Record excerpts
____

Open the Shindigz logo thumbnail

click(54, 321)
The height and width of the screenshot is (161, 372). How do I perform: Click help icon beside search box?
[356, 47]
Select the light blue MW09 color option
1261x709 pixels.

____

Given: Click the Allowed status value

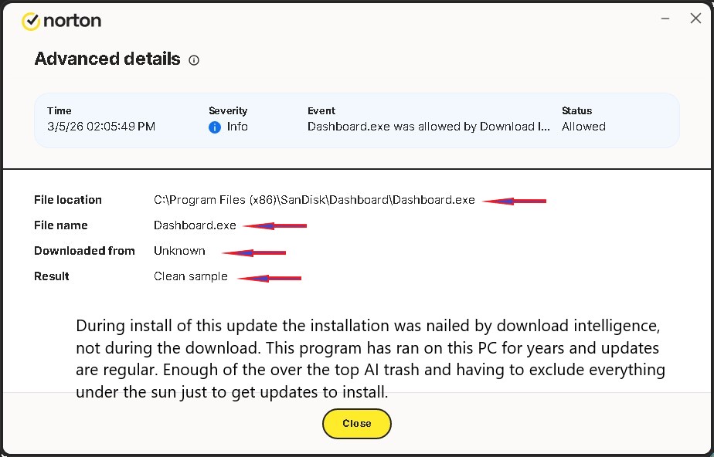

____

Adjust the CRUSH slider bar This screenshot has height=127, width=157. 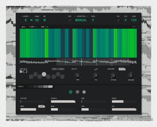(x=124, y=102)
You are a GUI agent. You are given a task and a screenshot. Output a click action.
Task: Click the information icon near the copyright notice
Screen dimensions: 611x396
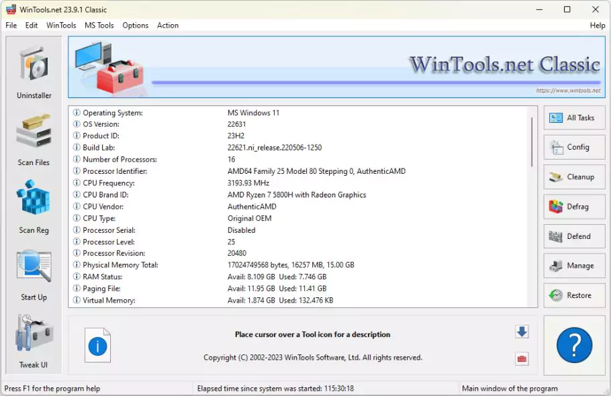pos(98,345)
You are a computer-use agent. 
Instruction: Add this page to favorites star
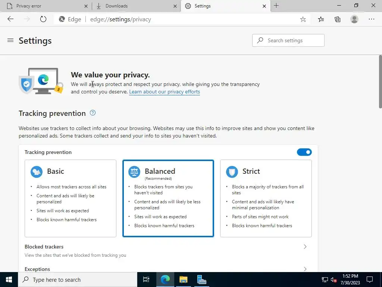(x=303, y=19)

____

Task description
Show each line of the material above that contains the word "agent", copied in full.

Result below
You are a GUI agent. You are given a task and a screenshot. Output a click action.
You are a computer-use agent. 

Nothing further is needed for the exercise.